Objective: To investigate whether magnetic resonance imaging (MRI) markers of cerebral small vessel disease predict overall mortality in cerebral amyloid angiopathy (CAA) patients.

Methods: Subjects were consecutive survivors (age≥55) of spontaneous symptomatic CAA-related-lobar ICH and CAA presenting without lobar ICH, diagnosed according to the Boston criteria drawn from an ongoing longitudinal cohort study and Memory Disorder Unit. All subjects had brain MRI at presentation. Baseline clinical, imaging, laboratory data and mortality information were collected. Neuroimaging markers including focal (≤3 sulci) or disseminated (>3 sulci) cortical superficial siderosis (cSS), cortical subarachnoid hemorrhage (cSAH), cerebral microbleeds (CMBs), enlarged perivascular spaces (EPVS) and white matter hyperintensities (WMH) were evaluated. Overall mortality risk was assessed using Cox proportional hazards models adjusting for potential confounders.

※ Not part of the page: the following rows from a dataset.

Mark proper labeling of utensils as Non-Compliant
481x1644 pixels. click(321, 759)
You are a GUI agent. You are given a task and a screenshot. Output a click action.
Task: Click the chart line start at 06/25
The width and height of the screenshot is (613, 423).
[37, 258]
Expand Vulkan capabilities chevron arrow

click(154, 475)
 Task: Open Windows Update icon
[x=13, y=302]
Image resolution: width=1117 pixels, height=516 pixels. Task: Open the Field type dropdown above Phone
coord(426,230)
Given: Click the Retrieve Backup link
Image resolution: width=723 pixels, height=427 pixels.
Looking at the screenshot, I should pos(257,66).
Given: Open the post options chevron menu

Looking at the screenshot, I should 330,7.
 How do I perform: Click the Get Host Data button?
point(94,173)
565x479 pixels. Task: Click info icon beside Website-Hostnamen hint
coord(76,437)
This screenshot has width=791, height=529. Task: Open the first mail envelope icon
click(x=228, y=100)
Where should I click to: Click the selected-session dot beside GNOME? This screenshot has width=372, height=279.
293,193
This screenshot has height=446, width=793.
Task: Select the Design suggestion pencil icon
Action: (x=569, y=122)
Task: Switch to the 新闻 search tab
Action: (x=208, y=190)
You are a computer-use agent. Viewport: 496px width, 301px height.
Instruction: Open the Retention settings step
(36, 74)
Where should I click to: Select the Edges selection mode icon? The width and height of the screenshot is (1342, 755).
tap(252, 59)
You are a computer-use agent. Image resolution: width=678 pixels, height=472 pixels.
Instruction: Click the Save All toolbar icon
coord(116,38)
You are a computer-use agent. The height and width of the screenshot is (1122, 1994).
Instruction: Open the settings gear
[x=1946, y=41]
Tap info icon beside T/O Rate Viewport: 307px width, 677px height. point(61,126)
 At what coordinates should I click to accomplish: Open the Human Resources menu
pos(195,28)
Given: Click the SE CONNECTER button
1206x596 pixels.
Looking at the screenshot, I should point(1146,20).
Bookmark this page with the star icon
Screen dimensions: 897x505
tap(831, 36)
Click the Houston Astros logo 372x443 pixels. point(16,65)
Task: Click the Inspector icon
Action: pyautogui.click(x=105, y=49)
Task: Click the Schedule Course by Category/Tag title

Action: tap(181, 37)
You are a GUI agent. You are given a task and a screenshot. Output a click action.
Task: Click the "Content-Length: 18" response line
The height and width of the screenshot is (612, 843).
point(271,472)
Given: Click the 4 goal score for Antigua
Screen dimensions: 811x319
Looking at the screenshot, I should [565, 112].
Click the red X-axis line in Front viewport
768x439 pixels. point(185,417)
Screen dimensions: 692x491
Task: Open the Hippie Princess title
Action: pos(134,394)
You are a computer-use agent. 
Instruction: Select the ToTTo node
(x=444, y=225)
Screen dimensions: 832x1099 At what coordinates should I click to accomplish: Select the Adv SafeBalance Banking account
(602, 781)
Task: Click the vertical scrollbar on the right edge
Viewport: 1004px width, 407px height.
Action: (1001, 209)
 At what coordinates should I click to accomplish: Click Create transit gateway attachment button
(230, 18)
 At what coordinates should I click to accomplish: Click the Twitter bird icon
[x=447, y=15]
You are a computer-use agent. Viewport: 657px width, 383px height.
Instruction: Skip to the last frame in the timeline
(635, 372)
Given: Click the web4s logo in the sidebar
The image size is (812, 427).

Results: A total of 335 patients with probable CAA were enrolled, 196 presenting with lobar ICH and 139 without lobar ICH. During a median follow-up time of 3.44 years (interquartile range 1.61- 5.52 years), 181 of 335 patients (54.0%) died, 37.3% were patients with lobar ICH and 16.7% were those without. In univariable analysis, disseminated cSS, moderate to severe WMH, higher age and CAA related-lobar ICH group were predictors of overall mortality (p<0.05 for all comparisons). After adjusting for moderate to severe WMH and multiple CMBs (CMBs ≥5 foci), disseminated cSS remained as an independent neuroimaging predictor of overall mortality (HR 1.66; 95% CI 1.05-2.64, p = 0.030). Other predictors of mortality were older age (HR 1.08; 95% CI 1.06-1.11, p < 0.001) and presence of lobar ICH (HR 1.87; 95% CI 1.34-2.61, p < 0.001). The mortality risk was even greater in patients with both disseminated cSS and lobar ICH (HR 2.28; 95% CI 1.41-3.69, p = 0.001) and as well as in older patients (age>75 years) with disseminated cSS (HR 1.86; 95% CI 1.08-3.23, p = 0.026).

Conclusion: Disseminated cSS is an independent neuroimaging biomarker of increased risk of overall mortality in probable CAA, particular in those patients with lobar ICH and older age. These findings may serve identify important markers of CAA severity.